Subject: bcopy optimisations (?).
To: None <port-alpha@netbsd.org>
From: Simon Burge <simonb@netbsd.org>
List: port-alpha
Date: 04/07/2000 14:47:11
Folks,
I've had a play with the alpha bcopy.S in an attempt to try some
unrolled loops to see if it's any faster. I tried loops using 4 longs
per loop (l32), 8 longs per loop (64) and 8 longs per loop with a few
of the stq_u's mixed in a few instructions after the relevent ldq_u's
(l64i).

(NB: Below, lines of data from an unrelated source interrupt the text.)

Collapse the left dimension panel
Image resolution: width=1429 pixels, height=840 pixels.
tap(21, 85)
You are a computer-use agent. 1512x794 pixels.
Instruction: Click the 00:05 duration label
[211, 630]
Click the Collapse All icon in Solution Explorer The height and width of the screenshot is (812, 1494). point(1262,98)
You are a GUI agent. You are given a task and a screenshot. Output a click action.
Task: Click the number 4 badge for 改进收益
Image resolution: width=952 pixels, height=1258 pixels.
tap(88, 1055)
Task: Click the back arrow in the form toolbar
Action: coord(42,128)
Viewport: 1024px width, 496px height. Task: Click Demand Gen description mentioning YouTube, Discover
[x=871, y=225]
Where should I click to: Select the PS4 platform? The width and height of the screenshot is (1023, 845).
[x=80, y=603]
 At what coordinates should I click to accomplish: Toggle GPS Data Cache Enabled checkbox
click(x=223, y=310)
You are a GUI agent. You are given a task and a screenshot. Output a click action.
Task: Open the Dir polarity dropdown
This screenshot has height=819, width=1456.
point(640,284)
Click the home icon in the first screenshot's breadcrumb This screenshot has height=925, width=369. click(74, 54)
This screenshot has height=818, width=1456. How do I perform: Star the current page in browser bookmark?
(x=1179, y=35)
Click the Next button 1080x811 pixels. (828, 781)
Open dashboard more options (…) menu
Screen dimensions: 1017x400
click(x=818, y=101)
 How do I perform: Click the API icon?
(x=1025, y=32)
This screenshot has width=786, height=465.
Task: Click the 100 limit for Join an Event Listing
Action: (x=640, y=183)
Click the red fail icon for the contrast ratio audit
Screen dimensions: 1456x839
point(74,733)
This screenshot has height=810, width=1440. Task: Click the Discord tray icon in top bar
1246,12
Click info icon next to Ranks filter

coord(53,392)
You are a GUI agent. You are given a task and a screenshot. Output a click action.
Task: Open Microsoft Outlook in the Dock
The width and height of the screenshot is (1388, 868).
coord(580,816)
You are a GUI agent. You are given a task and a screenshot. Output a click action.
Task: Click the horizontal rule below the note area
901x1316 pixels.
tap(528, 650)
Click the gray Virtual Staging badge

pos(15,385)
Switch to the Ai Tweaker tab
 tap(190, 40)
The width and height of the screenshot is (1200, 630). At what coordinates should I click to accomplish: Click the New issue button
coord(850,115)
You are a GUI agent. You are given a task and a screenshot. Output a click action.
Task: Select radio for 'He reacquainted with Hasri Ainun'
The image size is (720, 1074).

I've also included tests for the libc bcopy.S, a C version that
uses an unrolloed loop of 4 longs (c-l32), and a version of the Linux
Alpha memcpy.c that is C with some embedded _asm()'s. The Linux memcpy
was the only other implementation I could find on the 'Net with a short
web search. Tests were done on an 500MHz AlphaPC164 with a single bank
of memory using the lmbench "bw_mem bcopy" test.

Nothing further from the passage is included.